The Broadwater Farm riot occurred around the Broadwater Farm estates area of Tottenham, North London, on 6 October 1985.
The events of the day were dominated by two deaths. The first was that of Cynthia Jarrett, an African-Caribbean woman who died the previous day due to heart failure during a police search at her home. It was one of the main triggers of the riot in a context where tension between local black youth and the largely white Metropolitan Police was already high due to a combination of local issues and the aftermath of another riot which had occurred in the Brixton area of London the previous week following the shooting of a black woman (Dorothy 'Cherry' Groce) during another police search. In July 2014 the Metropolitan Police Commissioner, Sir Bernard Hogan-Howe, apologised "unreservedly" for the shooting and the time it had taken to say sorry" following an inquest into the death of Dorothy "Cherry" Groce, whose shooting by the Metropolitan Police triggered the riots. The jury inquest blamed the Metropolitan Police for failures that contributed to Groce's death. The second death was that of PC Keith Blakelock, the first police officer since 1833 to be killed in a riot in Britain.

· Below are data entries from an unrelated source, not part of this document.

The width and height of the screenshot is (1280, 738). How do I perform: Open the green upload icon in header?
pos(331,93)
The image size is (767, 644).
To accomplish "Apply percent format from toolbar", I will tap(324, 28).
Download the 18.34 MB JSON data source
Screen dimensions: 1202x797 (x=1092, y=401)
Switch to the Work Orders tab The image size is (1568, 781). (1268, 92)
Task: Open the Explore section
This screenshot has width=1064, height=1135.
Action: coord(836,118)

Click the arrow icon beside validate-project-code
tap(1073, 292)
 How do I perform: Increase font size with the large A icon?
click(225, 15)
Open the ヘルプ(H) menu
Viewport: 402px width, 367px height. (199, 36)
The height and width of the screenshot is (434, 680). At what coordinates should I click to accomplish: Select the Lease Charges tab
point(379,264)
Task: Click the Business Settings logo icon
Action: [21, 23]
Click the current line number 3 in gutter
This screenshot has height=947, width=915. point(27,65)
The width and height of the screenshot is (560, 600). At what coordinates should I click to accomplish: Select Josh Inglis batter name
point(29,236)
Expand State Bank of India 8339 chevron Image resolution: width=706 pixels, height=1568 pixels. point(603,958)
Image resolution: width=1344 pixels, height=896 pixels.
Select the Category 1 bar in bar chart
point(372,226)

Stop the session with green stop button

At 13:00 hrs on 5 October 1985 a young black man, Floyd Jarrett, who lived about a mile from the Farm, was arrested by police, having been stopped in a vehicle with an allegedly suspicious car tax disc. He was taken to nearby Tottenham police station and charged with theft and assault (he was later acquitted of both charges). Five and a half hours later, D.C. Randle and three other officers decided to search his mother's home, also close by. Forty-nine-year-old Mrs Jarret immediately collapsed and died from a heart attack during disputed circumstances. During the coroner's inquest into Mrs Jarret's death, her daughter, Patricia claimed to have seen D.C. Randle push her mother whilst conducting the search inside their house, causing her to fall. Randle denied this allegation.